Coronavirus and carbon have paved the way for default

Brody Hessen / CC BY 4.0 / Wikimedia Commons

LONDON – As the coronavirus disease 2019 (COVID-19) creates unprecedented debt, climate change could lead to defaults on a planet dangerously close, according to the United Nations panel, to warming.

To avoid catastrophe, countries adhere to carbon reduction measures. But that would be costly and likely add to the global debt buildup that asset manager Janus Henderson estimated had risen to $62.5 trillion by the end of last year.

With floods and wildfires sweeping the world, estimates differ on how much damage warming will do to its economy.

But a report earlier this year from the Bank of America (BofA) put the amount at $54-69 trillion by 2100, which compares to an assessment of the entire global economy of about $80 trillion.

A study by index provider FTSE Russell warned that the financial consequences could appear in less than a decade.

Julian Moussaoui, co-author of the report and senior director of sustainable investing at FTSE Russell, added that the first climate-related credit rating cuts will soon hit countries.

In the worst case, developing countries, including Malaysia, South Africa, Mexico and even wealthier economies like Italy could be in default by 2050.

The study concluded that in another case, where government responses are initially slow, countries such as Australia, Poland, Japan and Israel would also be at risk of default and downgrade.
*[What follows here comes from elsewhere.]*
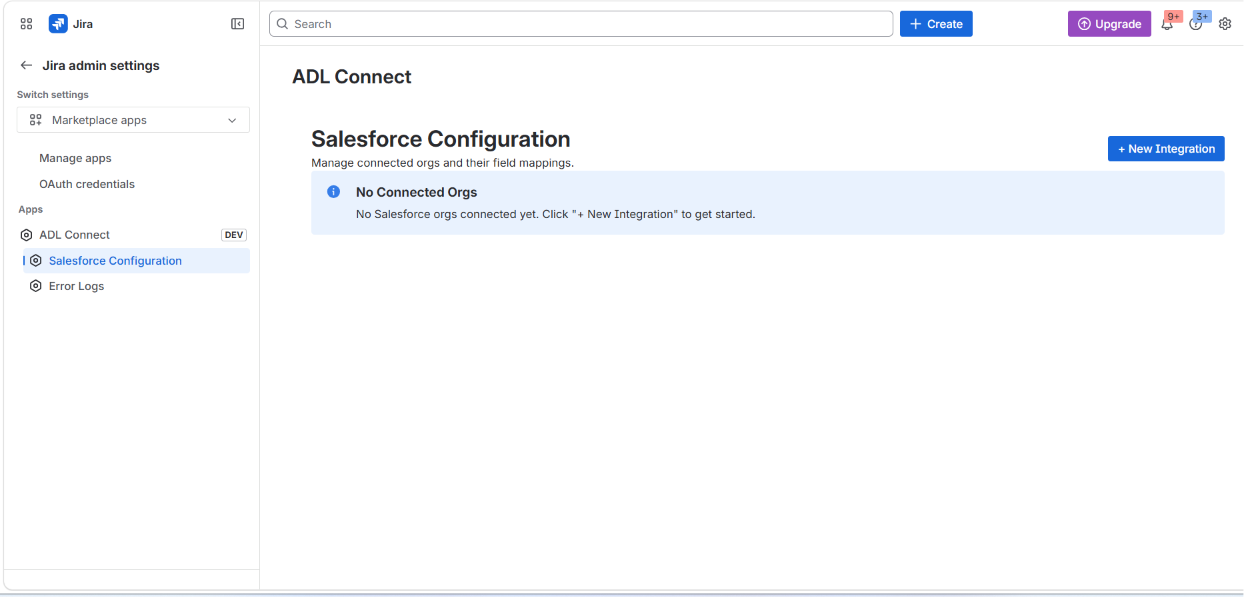Select Salesforce Configuration sidebar item

click(x=136, y=261)
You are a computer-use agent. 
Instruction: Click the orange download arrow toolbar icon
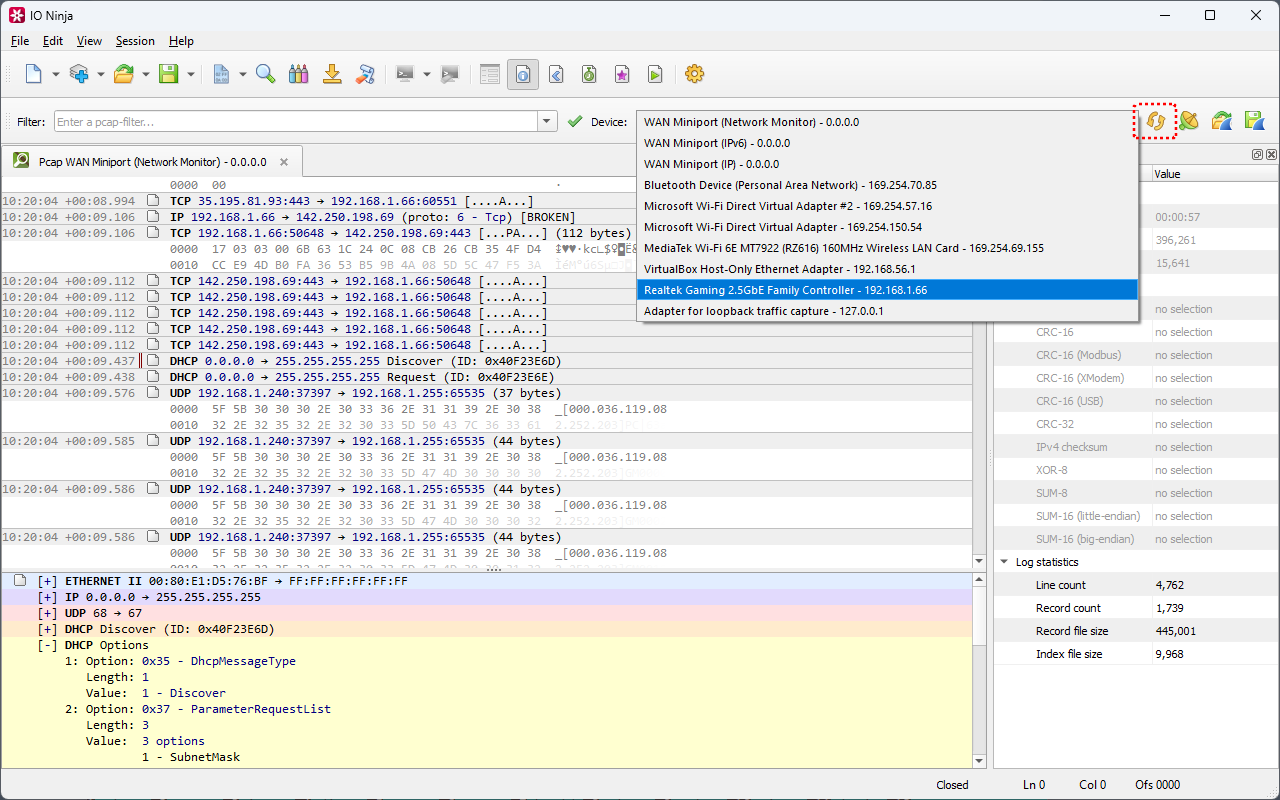point(332,74)
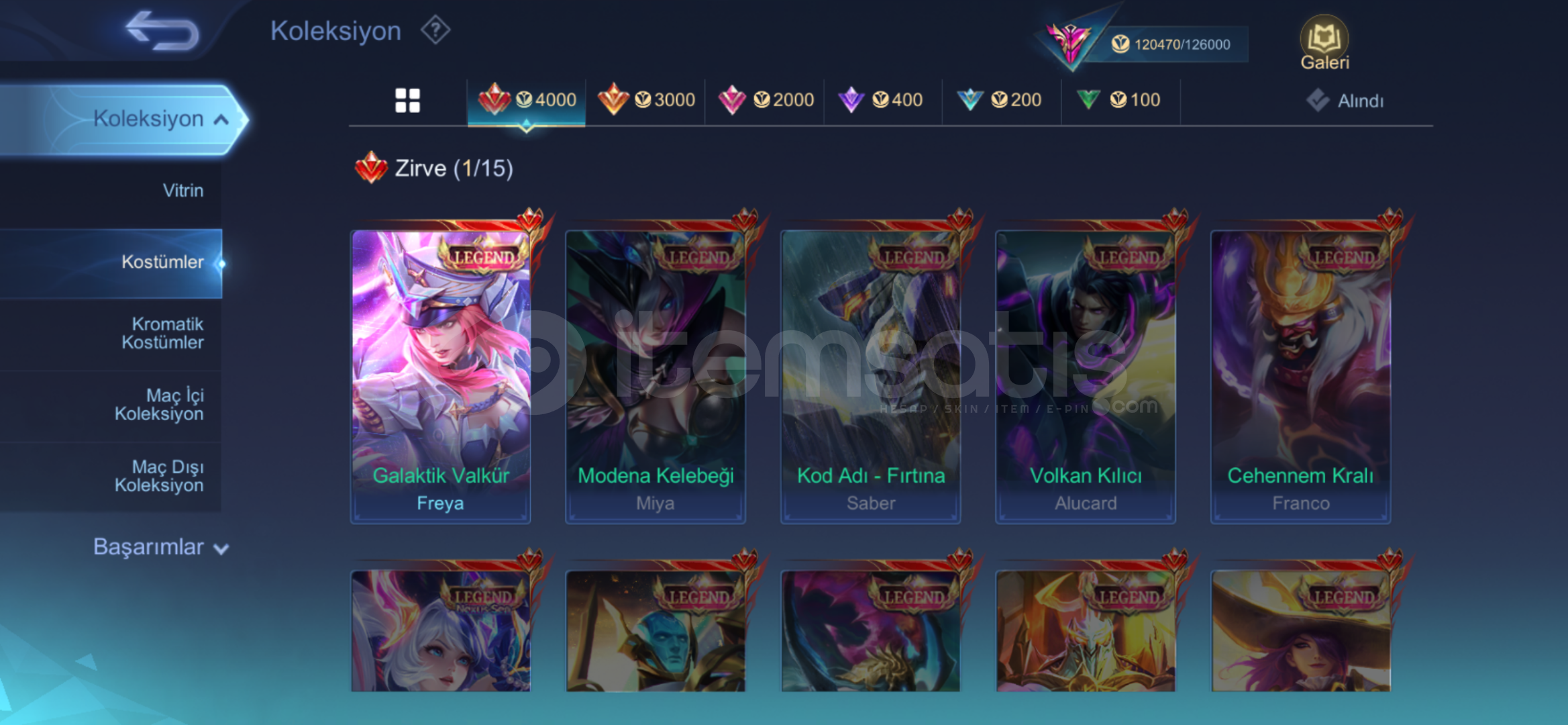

Studies like this show that while developing countries are inherently more vulnerable to rising sea levels and drought, rich countries will not survive the consequences of climate change.

“You can talk about climate change and its impact and it won’t be long before someone is talking about Barbados or Fiji or the Maldives,” Moritz Kramer, chief economist at Countryrisk.io and former head of sovereign ratings at S&P Global.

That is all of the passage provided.